### Assignment
A faithful copy of all the entries is required, with no pictures in it.

Screenshot grounding data

◆ ◆ ◆ ◆

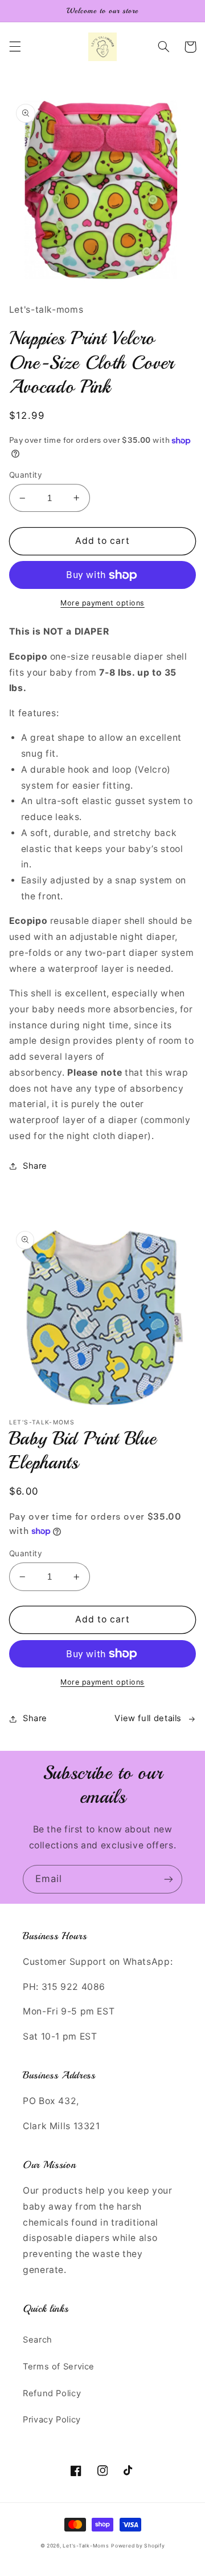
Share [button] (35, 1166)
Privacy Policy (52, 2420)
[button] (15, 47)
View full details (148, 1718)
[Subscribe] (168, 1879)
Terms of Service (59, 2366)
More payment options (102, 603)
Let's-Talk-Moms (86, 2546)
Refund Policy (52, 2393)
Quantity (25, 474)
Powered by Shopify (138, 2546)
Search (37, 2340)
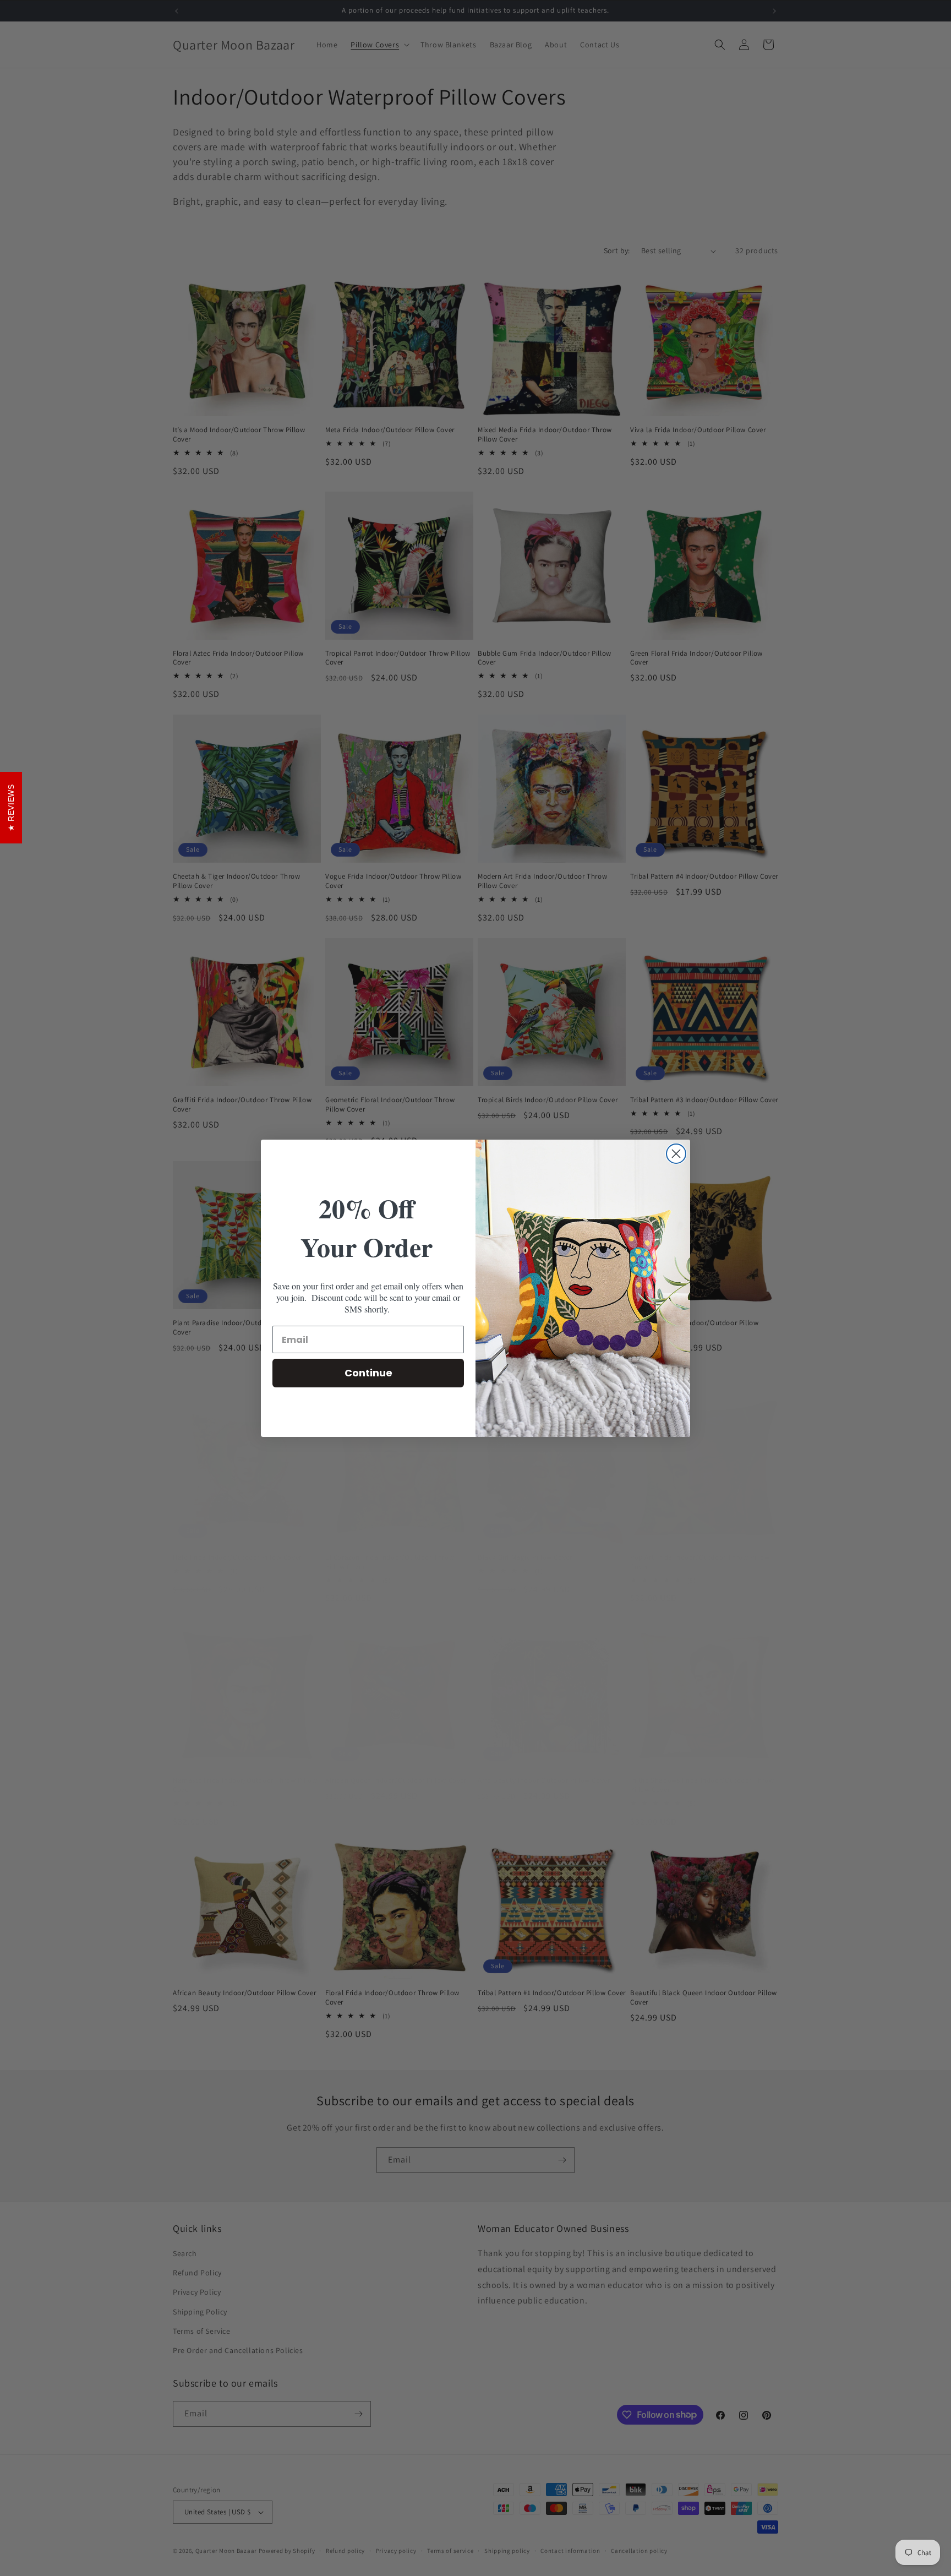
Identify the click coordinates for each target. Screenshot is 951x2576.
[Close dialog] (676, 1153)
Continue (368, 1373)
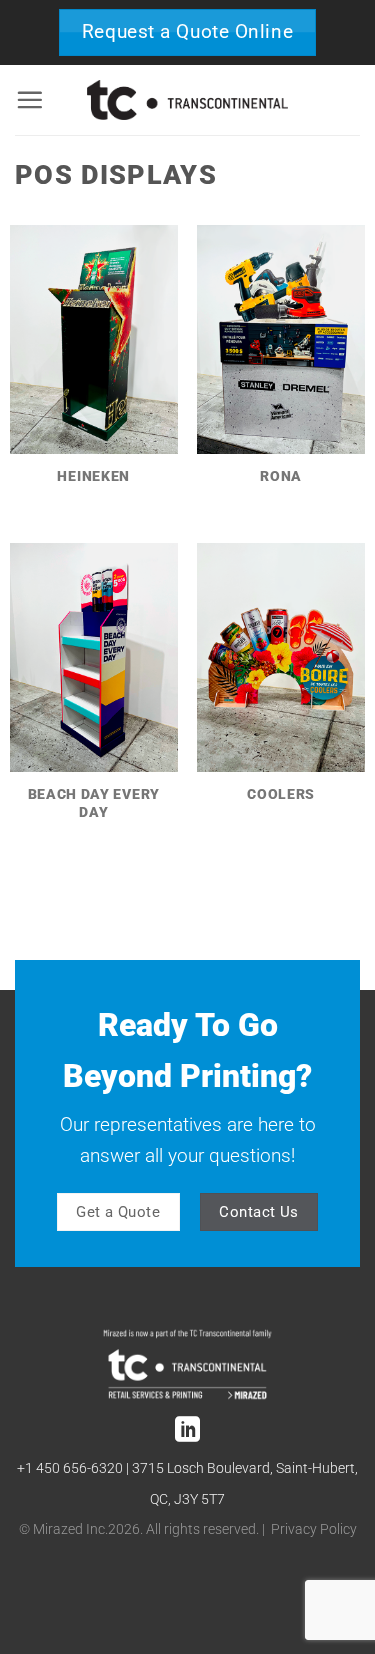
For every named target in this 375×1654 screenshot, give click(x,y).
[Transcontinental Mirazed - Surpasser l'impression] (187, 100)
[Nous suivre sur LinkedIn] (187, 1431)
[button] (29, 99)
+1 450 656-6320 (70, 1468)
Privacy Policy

◆ ◆ ◆ ◆

### Output below
Share [button] (35, 1166)
Privacy Policy (52, 2420)
[button] (15, 47)
View full details (148, 1718)
[Subscribe] (168, 1879)
Terms of Service (59, 2366)
More payment options (102, 603)
Let's-Talk-Moms (86, 2546)
Refund Policy (52, 2393)
Quantity (25, 474)
Powered by Shopify (138, 2546)
Search (37, 2340)
Identify the click coordinates for each target. Screenshot is 951x2576.
[Close dialog] (676, 1153)
Continue (368, 1373)
For every named target in this 375×1654 screenshot, give click(x,y).
[Transcontinental Mirazed - Surpasser l'impression] (187, 100)
[Nous suivre sur LinkedIn] (187, 1431)
[button] (29, 99)
+1 450 656-6320 (70, 1468)
Privacy Policy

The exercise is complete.